Bersin氏が紹介した人材マーケットプレース企業。社内向けにも使われている。出典:同氏のプレゼン

Facebookなど社員が使い慣れたテクノロジーのUIを活用

 ここ3~4年で、社員がすでに使い慣れたテクノロジーのユーザーインターフェース(UI)を利用し、HRテクノロジーの機能を提供するという方法が採用されはじめている。Facebookに慣れた社員に向けて、同社はFacebookとほぼ同じUIで利用できるWorkplaceをローンチした。これを使って人事機能を社員に提供する。他にもSlackのチャットUIやZoomのビデオ会議UIなどの利用がコロナ禍の影響で大きく進んでいる。社員が慣れ親しんだUIであるため、人事機能の利用度も高まるというわけだ。また、社員管理や社員アンケート、パフォーマンス管理、Eラーニングなどの機能も提供されている。作業状況などのデータも業務テクノロジーから取れるため、それを人事機能に取り込み、人材分析に利用することも可能である。

 業務テクノロジー分野では、MicrosoftのOfficeなどのツールが非常に普及している。同社が社員体験プラットフォームMicrosoft Vivaをローンチしたことで、HRテクノロジー分野でも主要なプレーヤーになっていくのではと同氏は予想している。

新しいHRテクノロジーのアーキテクチャでは、社員体験レイヤーとして業務テクノロジーのUIを利用する概念が示された。出典:同氏のプレゼンを基に翻訳

企業ビジョンと社員の全人格への考慮がなければ利用されないものに

 企業人事のデジタルトランスフォーメーションをコンサルティングする企業LeapgenのCEO Jason Averbook氏は、HRテクノロジーを導入するには、企業ビジョンと社員への全人格的な配慮がなければ利用が高まらないという、非常に熱いキーノート講演を行った。

Jason Averbook氏は企業ビジョンに基づくHRテクノロジー導入を推奨する

 コロナ禍により、在宅勤務など急な業務の変更に迫られた前線の社員は、自分の業務の重要性について認識できなくなっていたり、ただ目の前の業務だけで手一杯になっていたりすることが多い。そこで必要なのは、企業の存在意義、目的を外部に示す「ミッション」とともに、内部の社員に向けた「ビジョン」を改めて明確に示すことだという。前もって社員に対する公平さや、コロナに対応可能な会社の柔軟性などを共有しておくことで、業務変革に対応する体制がスムーズに作れるという。

 それを元にHRテクノロジー導入やカスタム化などを行う。その際に社員の全人格(身体的、感情的、社会的、精神的、知的な部分のすべて)に配慮することが求められる。社員が入社から社員教育、昇進、異動、退社までの社員ジャーニーに従って、これらをプロットしていくことで、導入プラットフォームの利用が高まり、社員の人事ニーズに対応していくことが可能だと語った。

[課題の内容]
HRテクノロジーについての記事から、「Facebookなど社員が使い慣れたテクノロジーのUIを活用」から「のではと同氏は予想している。」までを一字も変えずに書き写しなさい。

[データ抜粋]
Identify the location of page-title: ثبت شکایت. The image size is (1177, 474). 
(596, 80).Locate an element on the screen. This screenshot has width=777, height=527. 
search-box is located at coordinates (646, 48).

[解答例]
Facebookなど社員が使い慣れたテクノロジーのUIを活用

 ここ3~4年で、社員がすでに使い慣れたテクノロジーのユーザーインターフェース(UI)を利用し、HRテクノロジーの機能を提供するという方法が採用されはじめている。Facebookに慣れた社員に向けて、同社はFacebookとほぼ同じUIで利用できるWorkplaceをローンチした。これを使って人事機能を社員に提供する。他にもSlackのチャットUIやZoomのビデオ会議UIなどの利用がコロナ禍の影響で大きく進んでいる。社員が慣れ親しんだUIであるため、人事機能の利用度も高まるというわけだ。また、社員管理や社員アンケート、パフォーマンス管理、Eラーニングなどの機能も提供されている。作業状況などのデータも業務テクノロジーから取れるため、それを人事機能に取り込み、人材分析に利用することも可能である。

 業務テクノロジー分野では、MicrosoftのOfficeなどのツールが非常に普及している。同社が社員体験プラットフォームMicrosoft Vivaをローンチしたことで、HRテクノロジー分野でも主要なプレーヤーになっていくのではと同氏は予想している。